Conversions from MBR to GPT works because of inefficiencies in the MBR partitioning scheme. On an MBR disk, the bulk of the first cylinder of the disk goes unused—only the first sector (which holds the MBR itself) is used. Depending on the disk’s CHS geometry, this first cylinder is likely to be sufficient space to store the GPT header and partition table. Likewise, space is likely to go unused at the end of the disk because the cylinder (as seen by the BIOS and whatever tool originally partitioned the disk) will be incomplete, so the last few sectors will go unused. This leaves space for the backup GPT header and partition table. (Disks partitioned with 1 MiB alignment sometimes leave no gaps at the end of the disk, which can prevent conversion to GPT format—at least, unless you delete or resize the final partition.)

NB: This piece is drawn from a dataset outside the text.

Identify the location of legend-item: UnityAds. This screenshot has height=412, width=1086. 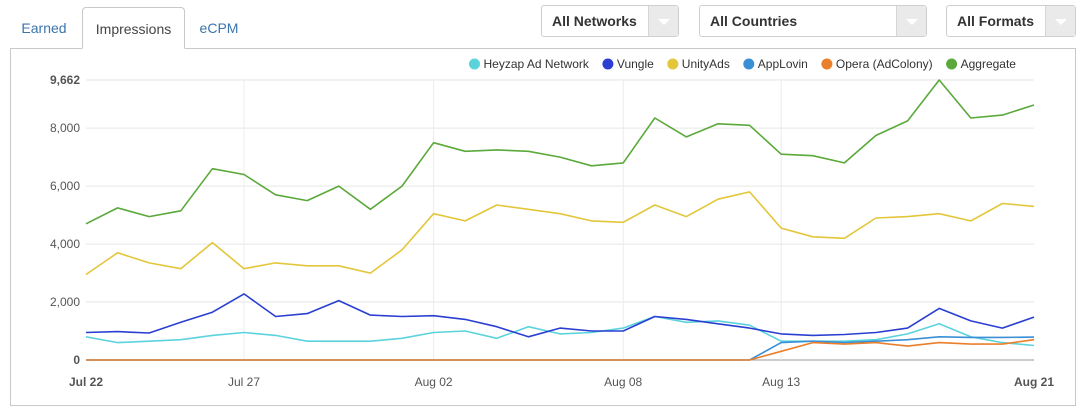
(698, 64).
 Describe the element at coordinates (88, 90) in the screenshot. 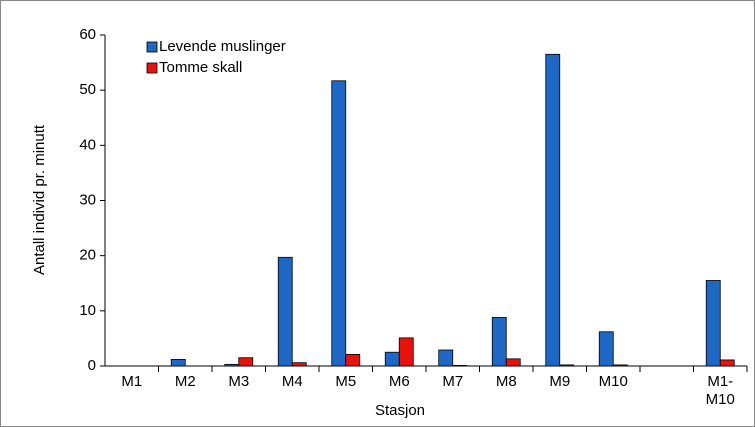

The task of converting MBR to GPT therefore becomes one of extracting the MBR data and stuffing the data into the appropriate GPT locations. Partition start and end points are straightforward to manage, with one important caveat: GPT fdisk ignores the CHS values and uses the LBA values exclusively. This means that the conversion will fail on disks that were partitioned with very old software. If the disk is over 8 GiB in size, though, GPT fdisk should find the data it needs.
Once the conversion is complete, there will be a series of gaps between partitions. Gaps at the start and end of the partition set will be related to the inefficiencies mentioned earlier that permit the conversion to work. Additional gaps before each partition that used to be a logical partition exist because of inefficiencies in the way logical partitions are allocated. These gaps are likely to be quite small (a few kilobytes), so you’re unlikely to be able to put useful partitions in those spaces. You could resize your partitions with GNU Parted to remove the gaps, but the risks of such an operation outweigh the very small benefits of recovering a few kilobytes of disk space.